Give the lines as a JSON list of strings, one string per line, skipping any blank lines. Start at the line that contains "Given: Click the Jarge display name" and stop after the line that contains "coord(52,547)".

Start of Records to process

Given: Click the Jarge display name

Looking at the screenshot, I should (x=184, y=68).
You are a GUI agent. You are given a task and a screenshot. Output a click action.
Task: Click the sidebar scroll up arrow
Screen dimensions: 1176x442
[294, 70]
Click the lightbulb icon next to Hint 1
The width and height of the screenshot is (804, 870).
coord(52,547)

End of Records to process
Start of Records to process

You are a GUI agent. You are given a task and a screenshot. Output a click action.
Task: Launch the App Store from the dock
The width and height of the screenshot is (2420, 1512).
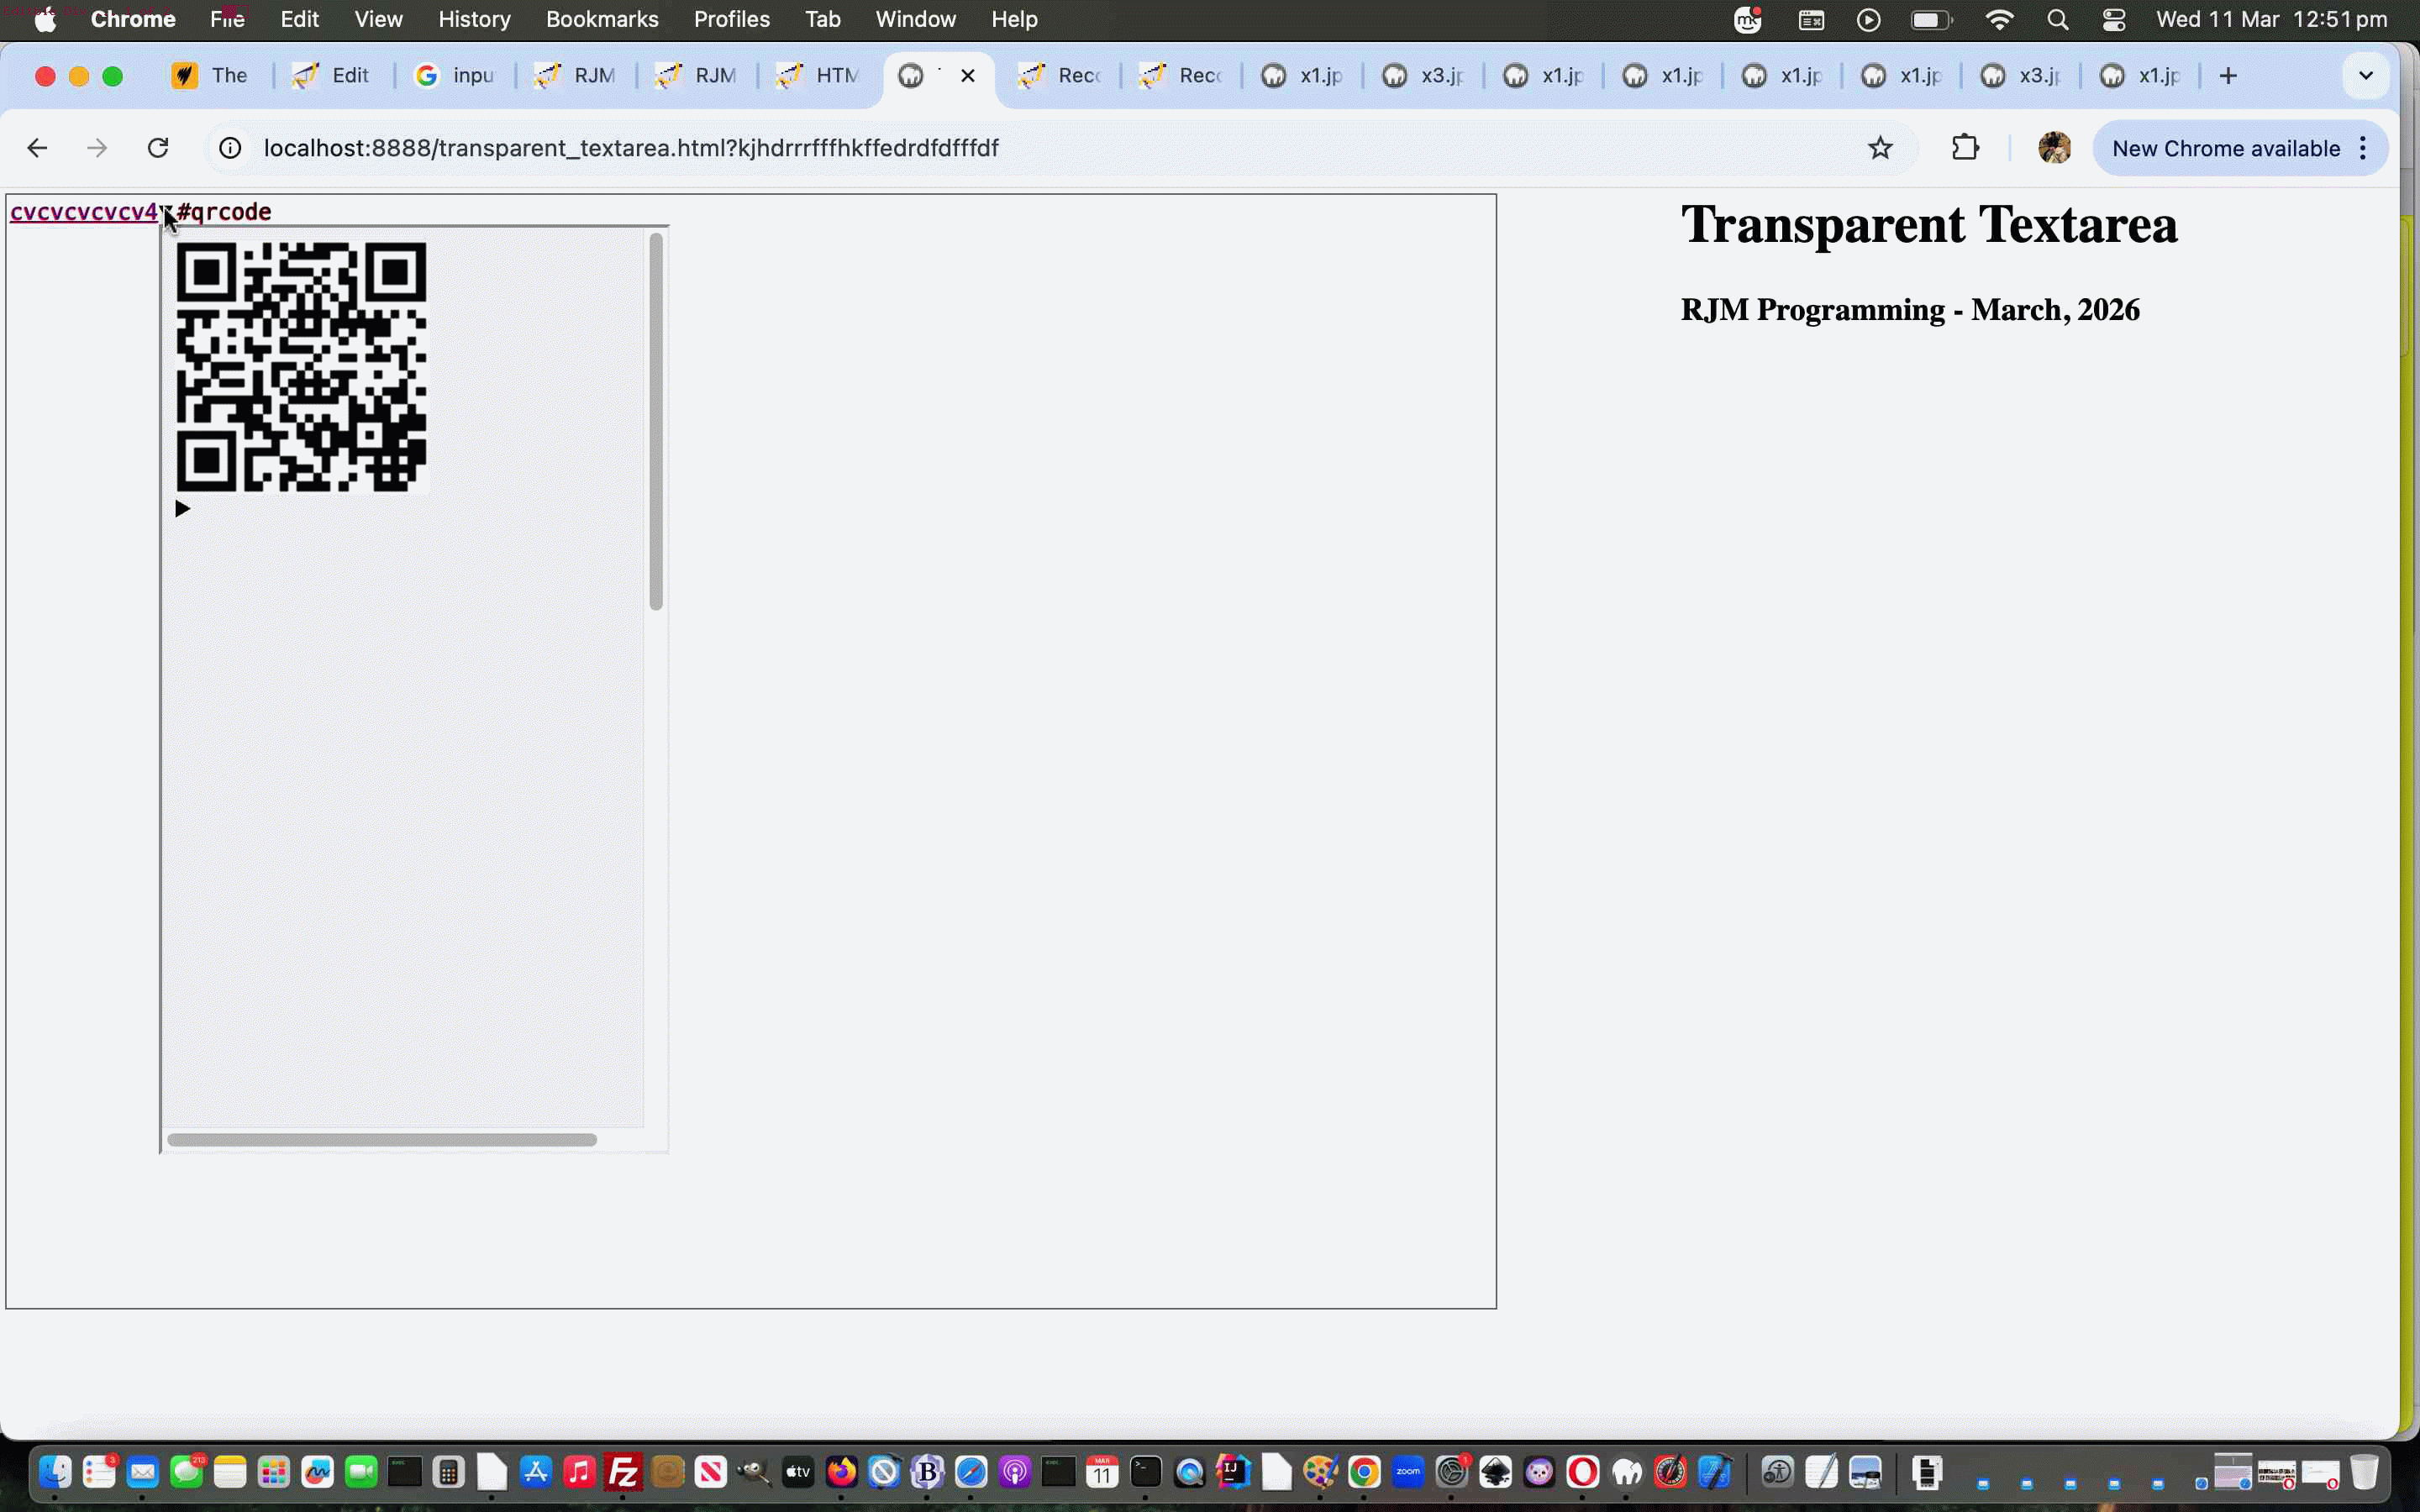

End of Records to process

Solution to this task ▸
[
  "Given: Click the Jarge display name",
  "Looking at the screenshot, I should (x=184, y=68).",
  "You are a GUI agent. You are given a task and a screenshot. Output a click action.",
  "Task: Click the sidebar scroll up arrow",
  "Screen dimensions: 1176x442",
  "[294, 70]",
  "Click the lightbulb icon next to Hint 1",
  "The width and height of the screenshot is (804, 870).",
  "coord(52,547)"
]